# Activity
Could you show all lines in the entries below that contain the string "item"?

# Collected data entries
○ ○ ○ ○ ○

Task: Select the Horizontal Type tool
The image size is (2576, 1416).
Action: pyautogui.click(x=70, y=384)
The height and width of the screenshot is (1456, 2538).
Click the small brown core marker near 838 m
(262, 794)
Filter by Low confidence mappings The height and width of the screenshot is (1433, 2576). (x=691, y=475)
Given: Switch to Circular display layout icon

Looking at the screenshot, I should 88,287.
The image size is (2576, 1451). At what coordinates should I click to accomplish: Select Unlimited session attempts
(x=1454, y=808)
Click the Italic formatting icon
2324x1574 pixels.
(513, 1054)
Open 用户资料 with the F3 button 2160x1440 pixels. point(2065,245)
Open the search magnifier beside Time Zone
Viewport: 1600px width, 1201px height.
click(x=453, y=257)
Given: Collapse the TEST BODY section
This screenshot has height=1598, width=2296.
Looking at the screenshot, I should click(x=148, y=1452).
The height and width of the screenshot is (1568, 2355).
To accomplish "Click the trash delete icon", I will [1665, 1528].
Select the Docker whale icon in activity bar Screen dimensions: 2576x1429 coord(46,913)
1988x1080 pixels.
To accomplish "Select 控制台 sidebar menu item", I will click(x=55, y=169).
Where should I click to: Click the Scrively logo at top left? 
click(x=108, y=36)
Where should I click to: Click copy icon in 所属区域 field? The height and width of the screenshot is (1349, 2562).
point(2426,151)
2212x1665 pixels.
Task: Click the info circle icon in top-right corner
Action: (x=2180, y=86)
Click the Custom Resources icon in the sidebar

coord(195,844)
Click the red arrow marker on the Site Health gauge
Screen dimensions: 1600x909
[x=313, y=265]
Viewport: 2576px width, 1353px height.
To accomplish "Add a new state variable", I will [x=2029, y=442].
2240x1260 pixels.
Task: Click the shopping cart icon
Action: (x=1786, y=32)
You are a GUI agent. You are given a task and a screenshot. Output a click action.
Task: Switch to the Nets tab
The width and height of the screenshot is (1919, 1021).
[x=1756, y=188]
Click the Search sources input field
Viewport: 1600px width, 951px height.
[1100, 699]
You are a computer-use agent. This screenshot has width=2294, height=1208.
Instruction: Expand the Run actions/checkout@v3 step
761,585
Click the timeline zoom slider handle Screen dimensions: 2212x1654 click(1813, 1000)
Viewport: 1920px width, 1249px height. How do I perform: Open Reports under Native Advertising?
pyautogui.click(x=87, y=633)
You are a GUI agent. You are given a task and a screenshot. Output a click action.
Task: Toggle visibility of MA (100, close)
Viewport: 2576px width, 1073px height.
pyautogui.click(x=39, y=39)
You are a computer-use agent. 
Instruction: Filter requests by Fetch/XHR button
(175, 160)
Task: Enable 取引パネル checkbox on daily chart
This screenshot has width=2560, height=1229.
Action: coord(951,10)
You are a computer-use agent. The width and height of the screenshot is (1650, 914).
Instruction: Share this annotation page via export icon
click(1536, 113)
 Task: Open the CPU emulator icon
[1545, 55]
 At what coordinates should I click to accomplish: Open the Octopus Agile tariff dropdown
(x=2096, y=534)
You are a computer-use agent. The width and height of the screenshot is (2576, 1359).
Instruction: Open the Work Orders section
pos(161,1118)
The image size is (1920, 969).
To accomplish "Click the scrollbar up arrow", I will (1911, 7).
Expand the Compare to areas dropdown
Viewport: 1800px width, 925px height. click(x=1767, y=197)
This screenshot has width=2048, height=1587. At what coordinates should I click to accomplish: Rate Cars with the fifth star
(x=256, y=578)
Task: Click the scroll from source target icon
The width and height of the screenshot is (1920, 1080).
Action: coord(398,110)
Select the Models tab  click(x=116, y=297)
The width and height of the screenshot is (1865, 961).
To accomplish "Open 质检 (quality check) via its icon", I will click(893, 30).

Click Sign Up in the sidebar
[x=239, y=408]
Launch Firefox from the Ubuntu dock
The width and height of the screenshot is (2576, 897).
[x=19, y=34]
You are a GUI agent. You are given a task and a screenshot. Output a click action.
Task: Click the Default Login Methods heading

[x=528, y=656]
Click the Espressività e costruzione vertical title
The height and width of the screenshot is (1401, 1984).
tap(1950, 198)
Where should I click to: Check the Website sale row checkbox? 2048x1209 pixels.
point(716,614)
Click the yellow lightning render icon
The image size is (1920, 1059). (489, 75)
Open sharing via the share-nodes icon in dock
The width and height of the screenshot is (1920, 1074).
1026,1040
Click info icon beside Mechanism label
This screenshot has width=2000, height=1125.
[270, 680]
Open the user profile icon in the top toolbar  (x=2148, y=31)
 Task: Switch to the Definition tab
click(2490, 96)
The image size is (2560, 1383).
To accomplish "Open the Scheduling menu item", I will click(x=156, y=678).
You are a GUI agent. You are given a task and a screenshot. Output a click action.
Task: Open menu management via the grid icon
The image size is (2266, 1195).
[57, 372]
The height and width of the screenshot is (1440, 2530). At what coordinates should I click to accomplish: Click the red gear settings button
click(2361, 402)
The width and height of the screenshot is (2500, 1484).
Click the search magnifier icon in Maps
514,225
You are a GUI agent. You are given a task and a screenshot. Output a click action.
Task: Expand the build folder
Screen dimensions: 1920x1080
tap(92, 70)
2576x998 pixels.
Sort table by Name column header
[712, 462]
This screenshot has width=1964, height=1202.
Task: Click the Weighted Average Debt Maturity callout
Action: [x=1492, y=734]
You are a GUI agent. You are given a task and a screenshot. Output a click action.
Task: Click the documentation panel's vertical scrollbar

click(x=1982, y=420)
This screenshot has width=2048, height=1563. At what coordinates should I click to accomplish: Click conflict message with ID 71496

○ ○ ○ ○ ○

# The answer
To accomplish "Select 控制台 sidebar menu item", I will click(x=55, y=169).
To accomplish "Open the Scheduling menu item", I will click(x=156, y=678).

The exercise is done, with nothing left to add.